**TASK REQUIREMENTS:**
Leave the pictures out, and repeat exactly each line from the one that holds "Where should I click to: Follow" through the final line of the entries below.
══════════════════════════════
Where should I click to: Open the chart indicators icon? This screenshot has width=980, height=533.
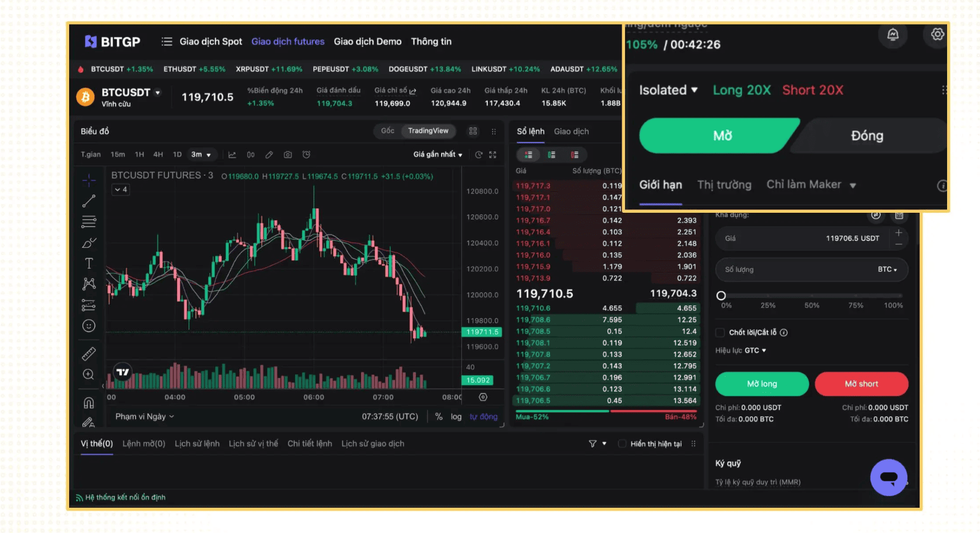(x=232, y=155)
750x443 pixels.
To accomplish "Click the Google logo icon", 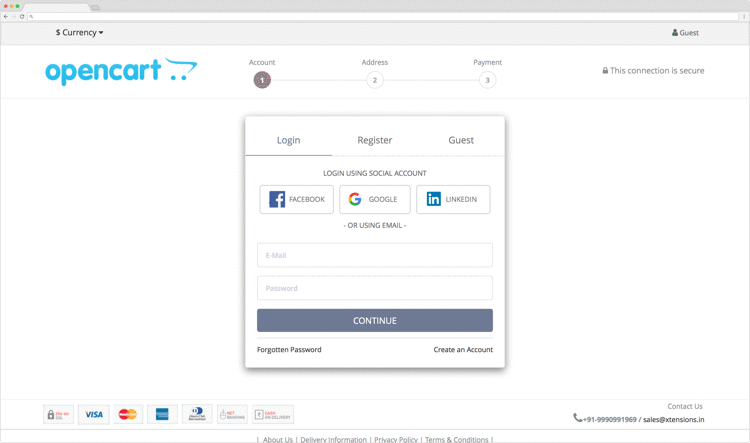I will click(355, 199).
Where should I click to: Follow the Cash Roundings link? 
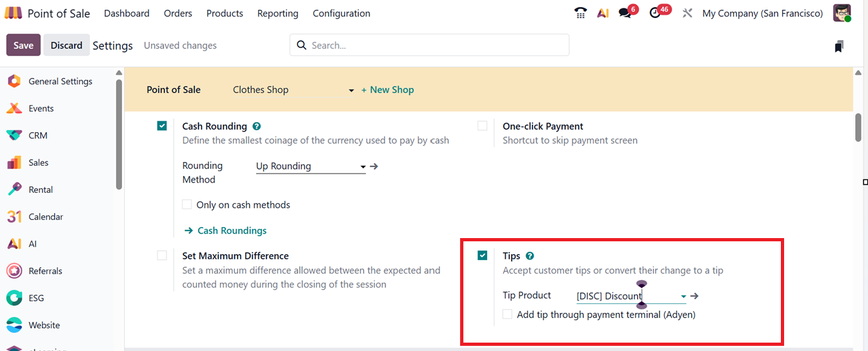point(232,230)
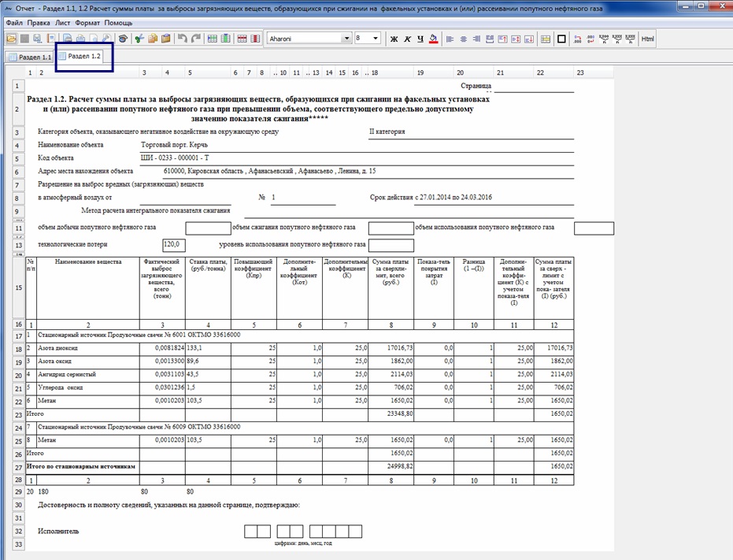Click the Html export button
Image resolution: width=733 pixels, height=560 pixels.
click(648, 39)

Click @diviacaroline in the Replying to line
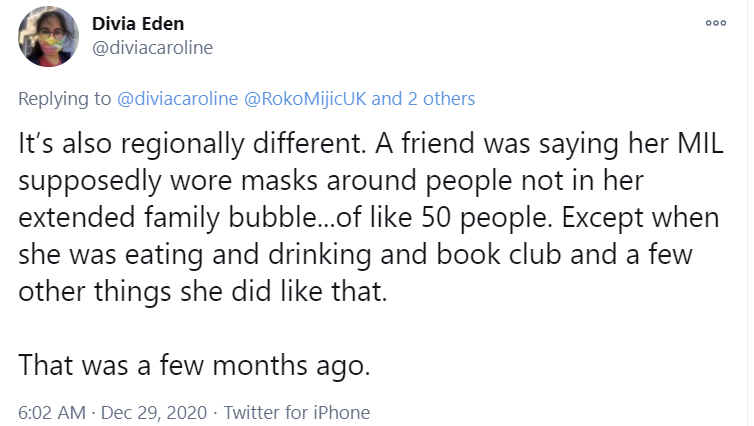pos(179,99)
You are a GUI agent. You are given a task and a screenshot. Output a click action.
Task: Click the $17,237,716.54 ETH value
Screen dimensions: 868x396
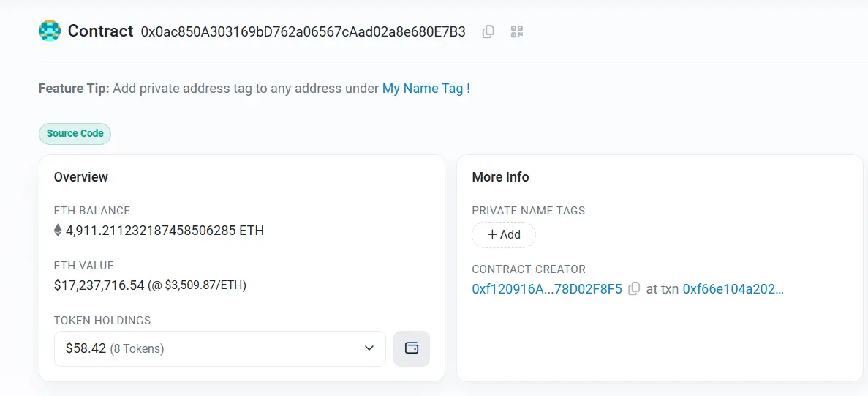99,285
══════════════════════════════
**ANSWER AREA:**
Where should I click to: Follow the Cash Roundings link? 
point(232,230)
Click the Html export button
Image resolution: width=733 pixels, height=560 pixels.
click(648, 39)

Click @diviacaroline in the Replying to line
pos(179,99)
You are a GUI agent. You are given a task and a screenshot. Output a click action.
Task: Click the $17,237,716.54 ETH value
Screen dimensions: 868x396
99,285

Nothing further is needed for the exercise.